[Stored items]
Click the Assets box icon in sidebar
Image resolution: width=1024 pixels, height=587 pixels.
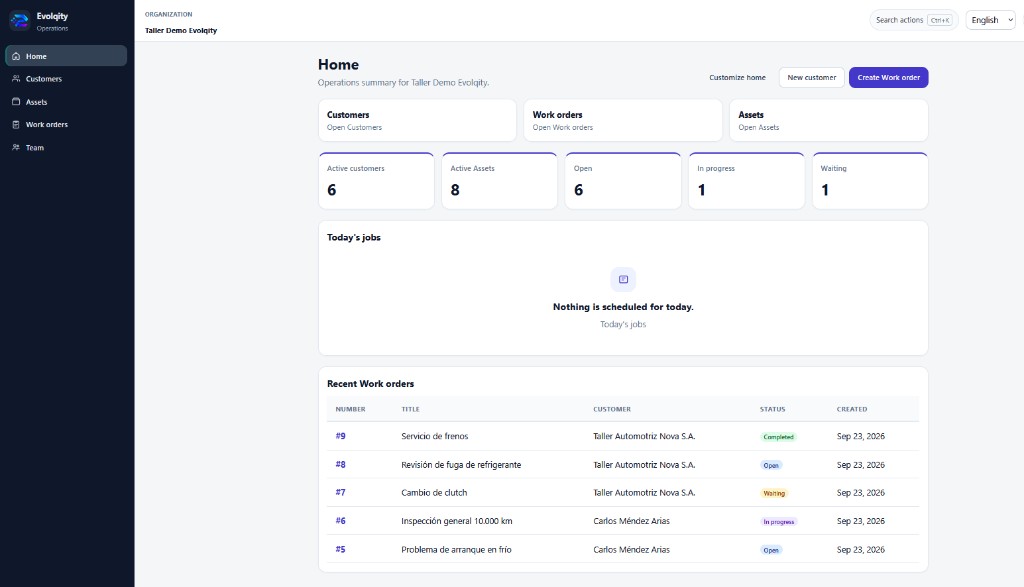click(x=16, y=102)
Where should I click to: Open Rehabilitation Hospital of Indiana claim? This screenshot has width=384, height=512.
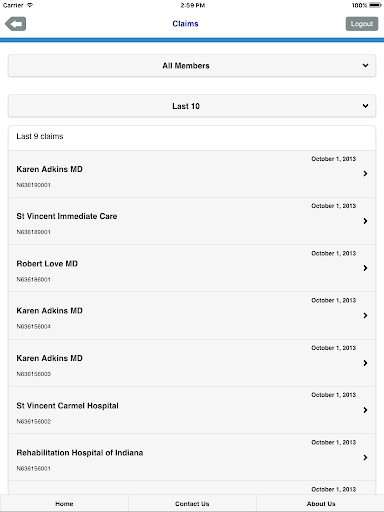192,457
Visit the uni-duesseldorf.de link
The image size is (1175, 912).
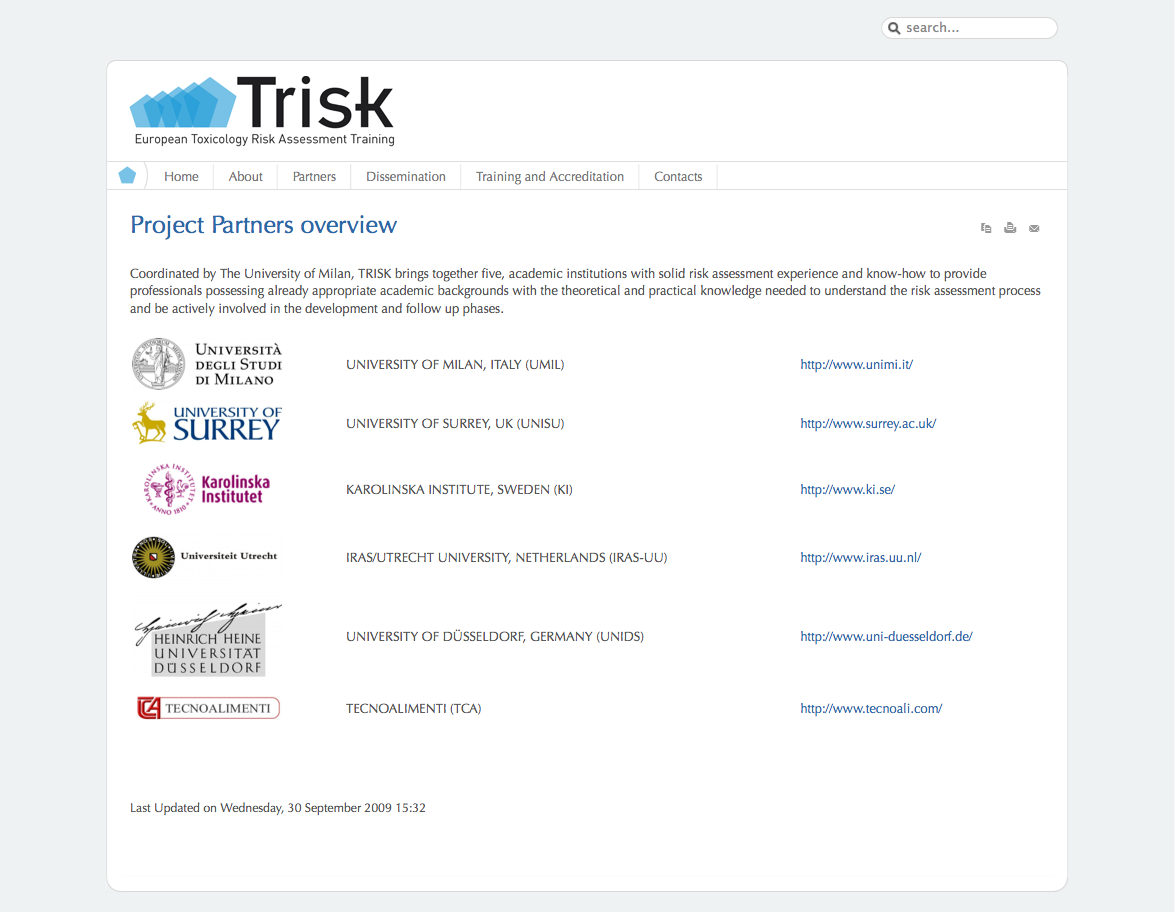coord(886,637)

### The task:
Leaving out any images, restate every record word for word.

### Answer section:
Click the Assets box icon in sidebar
Image resolution: width=1024 pixels, height=587 pixels.
click(x=16, y=102)
Where should I click to: Open Rehabilitation Hospital of Indiana claim? This screenshot has width=384, height=512.
192,457
Visit the uni-duesseldorf.de link
The image size is (1175, 912).
coord(886,637)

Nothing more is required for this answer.